# 3. Minio-to-Azure

This notebook outlines the process of moving a Parquet file, managed as an Iceberg table using the Nessie catalog, from the `grupo-2` bucket in MinIO to a group-specific folder in Azure storage. The workflow employs `dlt` and Iceberg libraries to facilitate the transfer, ensuring data integrity and compatibility with Azure’s storage system.
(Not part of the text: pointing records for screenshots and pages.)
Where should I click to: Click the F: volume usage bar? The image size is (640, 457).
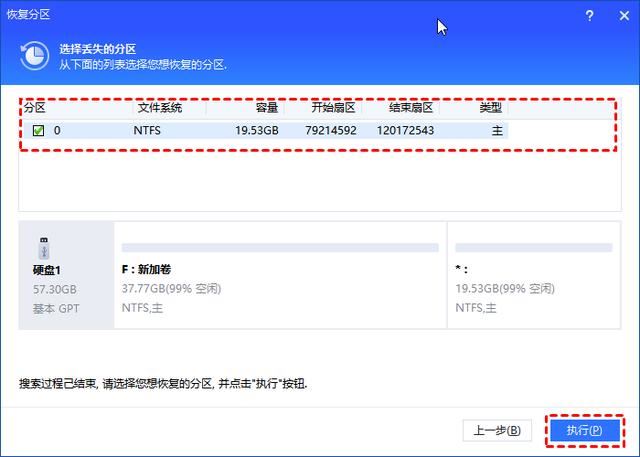coord(279,247)
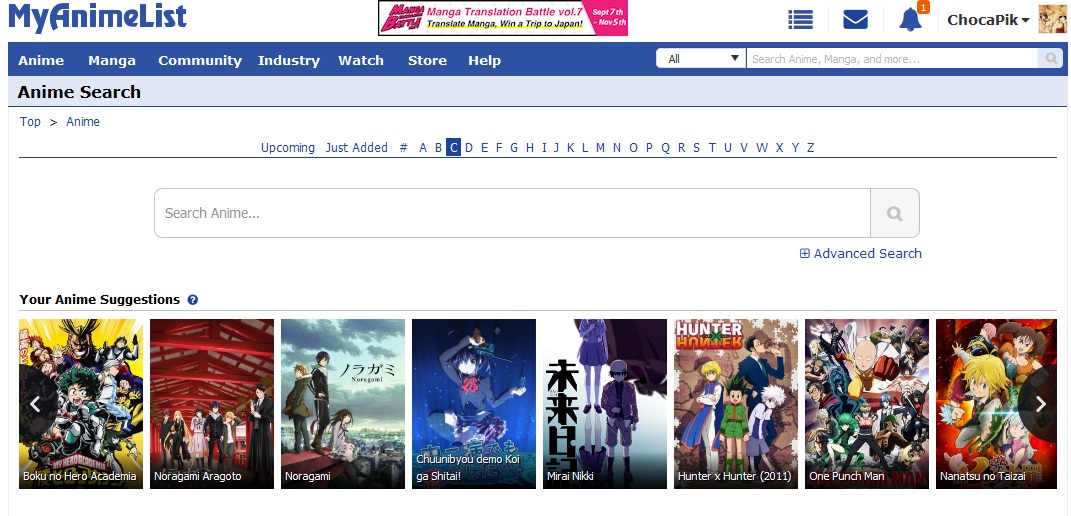Open the Community menu in navigation bar

pos(200,60)
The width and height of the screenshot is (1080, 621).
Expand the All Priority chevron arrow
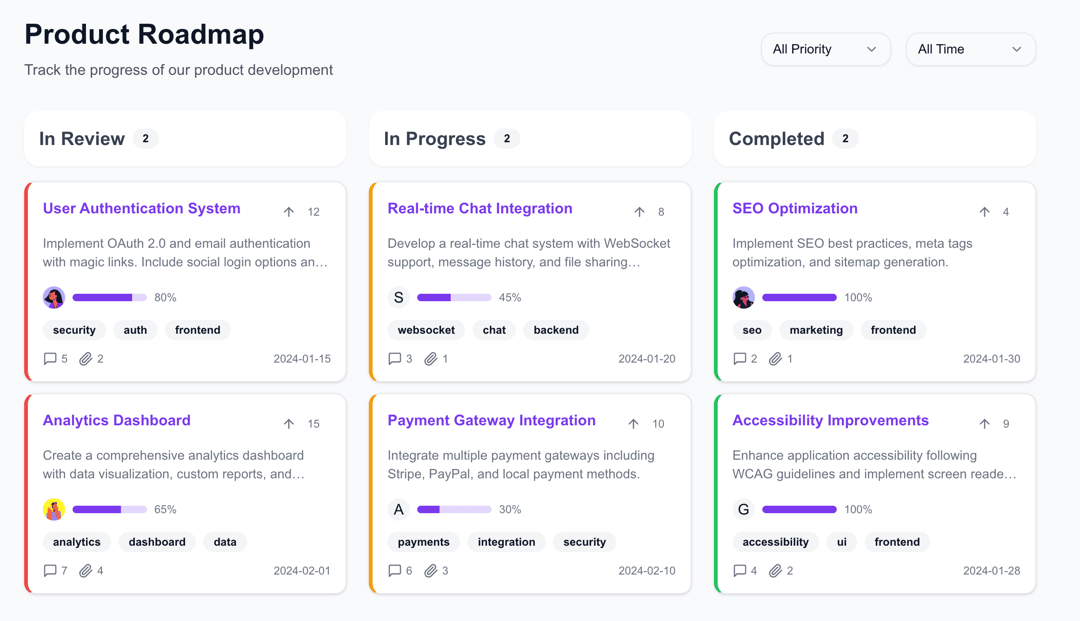click(870, 49)
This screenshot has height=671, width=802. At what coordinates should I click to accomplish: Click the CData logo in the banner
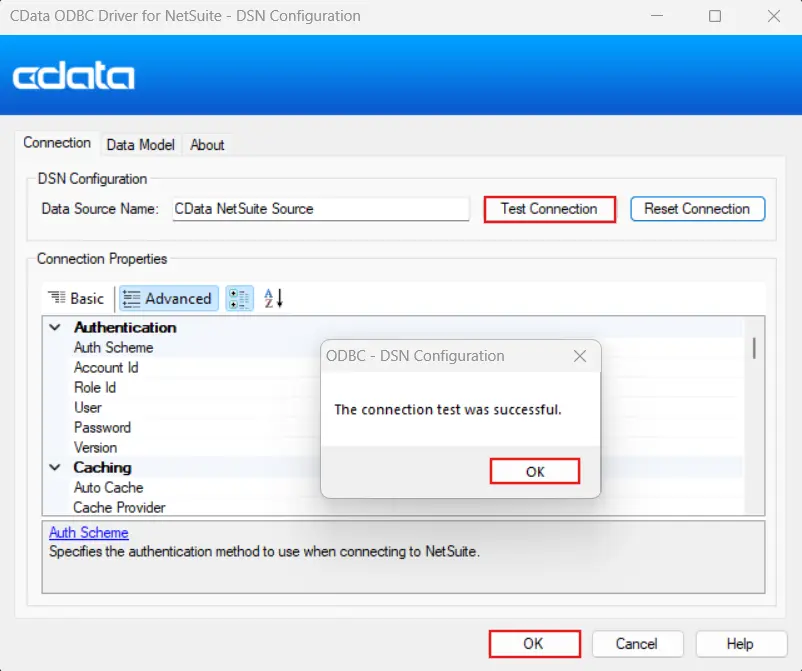point(72,75)
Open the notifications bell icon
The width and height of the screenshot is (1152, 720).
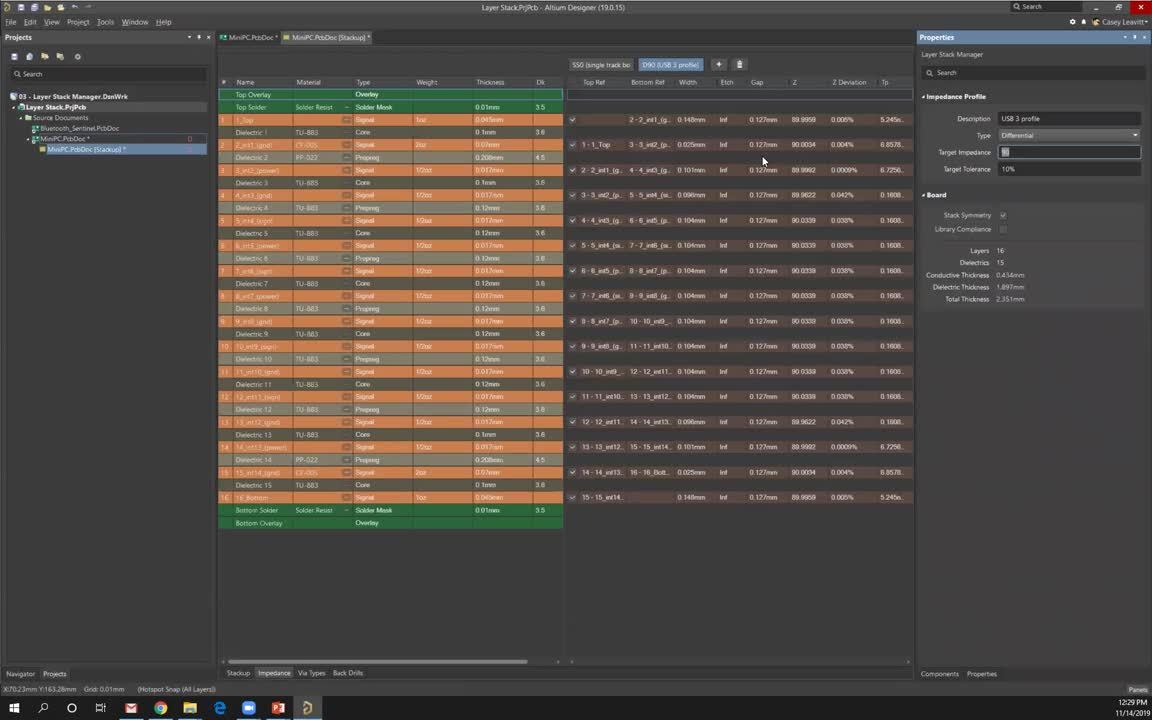[x=1083, y=22]
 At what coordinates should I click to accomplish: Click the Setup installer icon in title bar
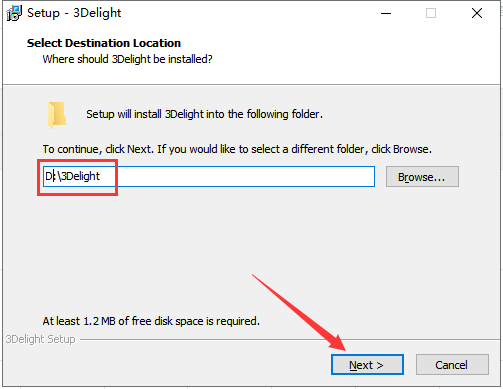tap(14, 13)
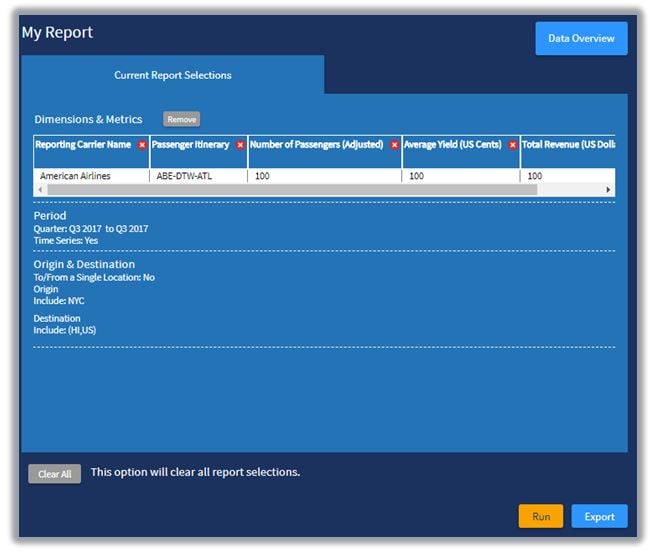The width and height of the screenshot is (656, 553).
Task: Click the American Airlines table cell
Action: point(76,176)
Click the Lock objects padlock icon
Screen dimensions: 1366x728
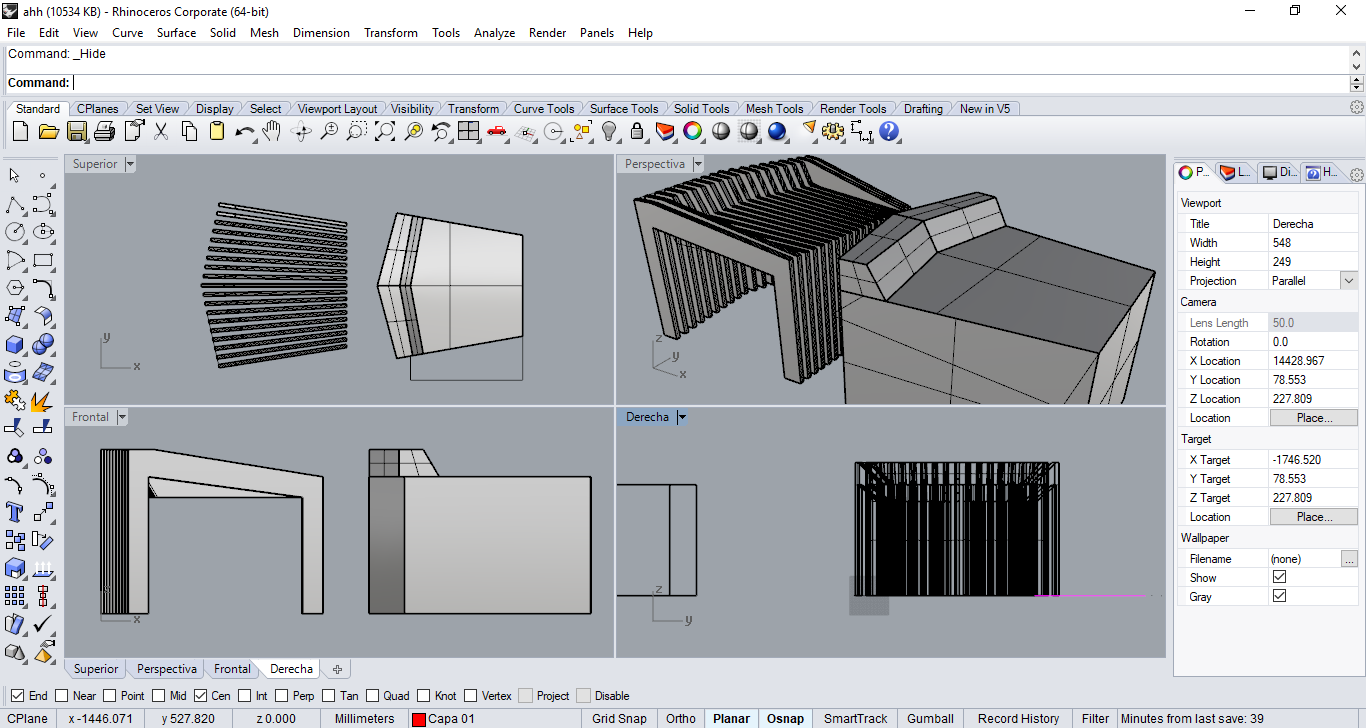(x=636, y=131)
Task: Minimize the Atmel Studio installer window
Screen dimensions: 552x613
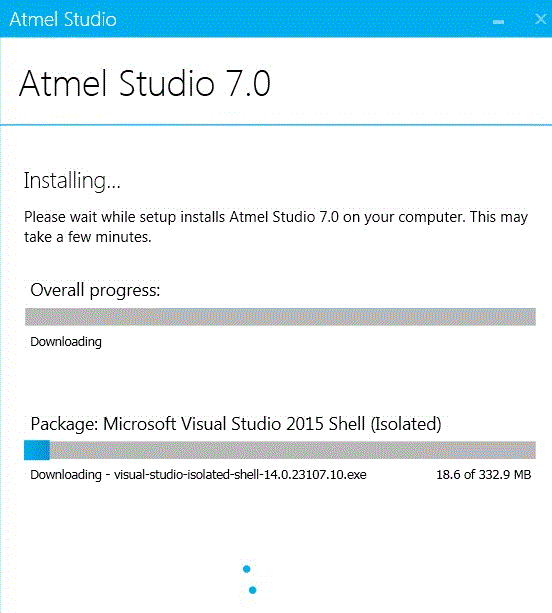Action: pyautogui.click(x=498, y=22)
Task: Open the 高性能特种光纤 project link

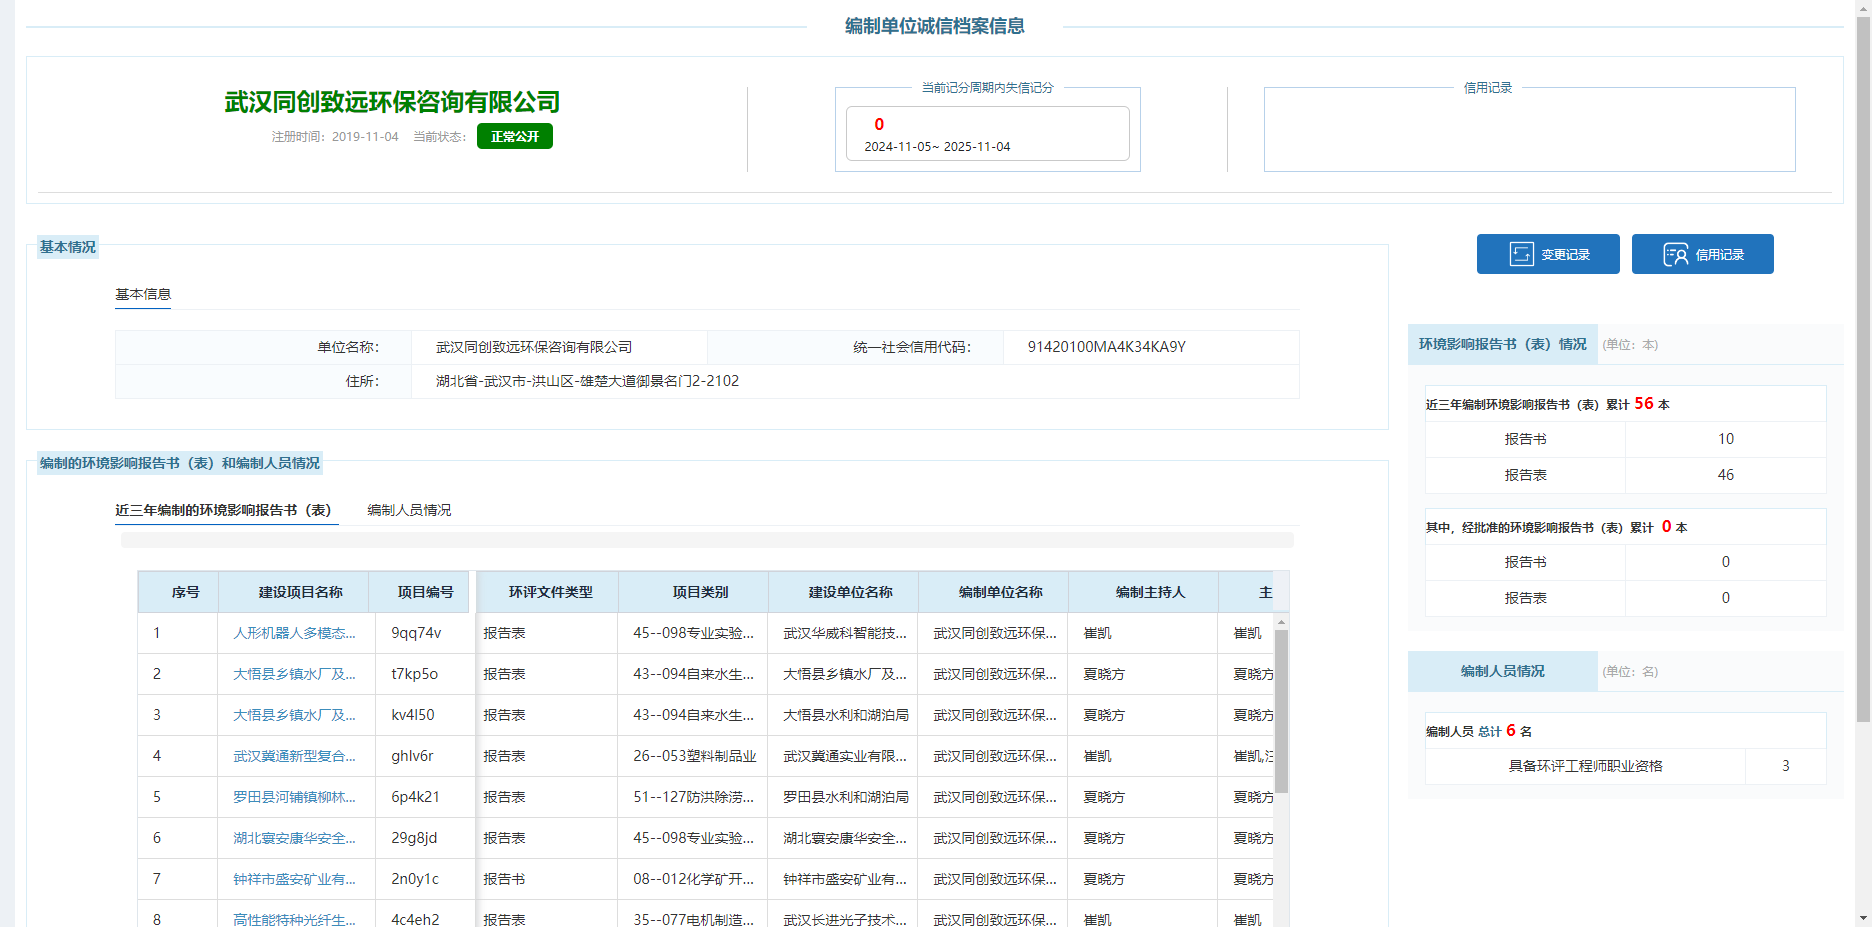Action: 294,919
This requires MinIO access, Azure credentials, and the Iceberg library installation.

In [1]:
!pip install pandas pyarrow fsspec s3fs adlfs dlt-hub



In [None]:
import dlt
from dlt.sources.filesystem  import readers
import logging

In [None]:
logging.basicConfig(
    level=logging.INFO,
    format="%(asctime)s - %(levelname)s - %(message)s"
)
logger = logging.getLogger("minio_to_azure")

In [None]:
pipeline_config = {
    "pipeline_name": "s3_to_adls",
    "destination": "filesystem",
    "dataset_name": "grupo_2_parquet",
}

try:
    pipeline = dlt.pipeline(**pipeline_config)
    logger.info("Pipeline configured successfully.")
except Exception as e:
    logger.error(f"Error configuring the pipeline: {e}")
    raise

In [None]:
# Define the Parquet reader resource
try:
    parquet_reader = readers(
        bucket_url="s3://grupo-2/grupo_2_parquet/df_data",  # Source bucket in MinIO
        file_glob="*.parquet"                            # Pattern to match Parquet files
    ).read_parquet()  # Read Parquet files
    parquet_reader = parquet_reader.with_name("df_parquet")  # Assign table name
    logger.info(f"Parquet reader configured for bucket: {parquet_reader.bucket_url}")
except Exception as e:
    logger.error(f"Error configuring Parquet reader: {str(e)}")
    raise

In [None]:
try:
    load_info = pipeline.run(
        parquet_reader,
        loader_file_format="parquet",
        write_disposition="replace"
    )
    logger.info("Pipeline execution completed successfully.")
    print(f"Load info: {load_info}")
except Exception as e:
    logger.error(f"Error executing pipeline: {str(e)}")
    raise